Fue entonces cuando una de las trabajadoras enfermas, Grace Fryer, hija de un delegado sindical, decidió encabezar la lucha en busca de justicia para todas ellas. Las víctimas de envenenamiento ocupacional por aquel entonces debían emprender acciones legales en el plazo de dos años y aquellas mujeres, por las características particulares del radio, estaban manifestando los síntomas de su mortal enfermedad cinco años después. La engañosa legalidad protegía a la multimillonaria empresa, que no se hacía responsable de sus casos y que ni siquiera las reconocía como víctimas de enfermedad laboral (ni mucho menos pensaba en indemnizarlas), por lo que con solo cuatro meses de vida por delante, estas mujeres, todas en la veintenta, se instalaron frente al juzgado, siendo portada de los diarios y consiguiendo finalmente repercusión mediática en todo Estados Unidos.

Si en cualquier momento hubiéramos tenido motivos para creer que cualquiera de las condiciones de trabajo pudieran poner en peligro la salud de nuestros empleados, habríamos suspendido las operaciones de inmediato.

A pesar de los intentos de las empresas para silenciar el escándalo, llegando a intervenir ilegalmente en las autopsias y haciendo desaparecer huesos visiblemente afectados por el radio, en 1927 más de 50 mujeres habían muerto por haber manipulado este elemento. La propia Marie Curie, que estuvo al tanto del caso, envió una carta a las trabajadoras ofreciéndoles su ayuda, pero advirtiéndoles de que una vez en contacto con el cuerpo el radio era absolutamente imposible de eliminar (ella misma acabaría muriendo de anemia aplásica, causada por los efectos de la radiación).
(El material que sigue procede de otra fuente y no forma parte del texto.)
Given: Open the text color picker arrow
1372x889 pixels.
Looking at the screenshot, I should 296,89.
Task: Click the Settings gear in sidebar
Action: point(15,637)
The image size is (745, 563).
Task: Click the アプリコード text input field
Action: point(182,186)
El escándalo fue creciendo, pero la justicia no hizo más que rechazar y postergar los procedimientos legales. No hasta que el caso de otra mujer, Catherine Wolfe, llegó a los tribunales casi diez años más tarde, en 1938, cuando por fin la historia dio un giro. Ignorando el consejo de los médicos, Catherine decidió declarar desde su lecho de muerte, acaparando nuevamente las portadas y consiguiendo visibilizar otra vez el escándalo para que se hiciera justicia.

La lucha de estas jóvenes mujeres, acabó derivando en la creación de la Administración de Seguridad y Salud Ocupacional en Estados Unidos, oficializada el 28 de abril de 1971 bajo la presencia de Nixon y determinada a proteger la salud de los trabajadores, habiendo reducido notablemente desde su creación las muertes de hombres y mujeres en puestos de trabajo. Sin duda, un generoso regalo a la sociedad por parte de las luminosas víctimas de uno de los más terribles escándalos relacionados con la seguridad laboral de la historia. Una lucha que conviene sacar de las sombras junto a los fantasmas de aquellas mujeres que “lucharon por la justicia y pagaron con sus vidas” y cuyos huesos, por acción del inmortal radio, seguirán brillando en la oscuridad durante otro milenio.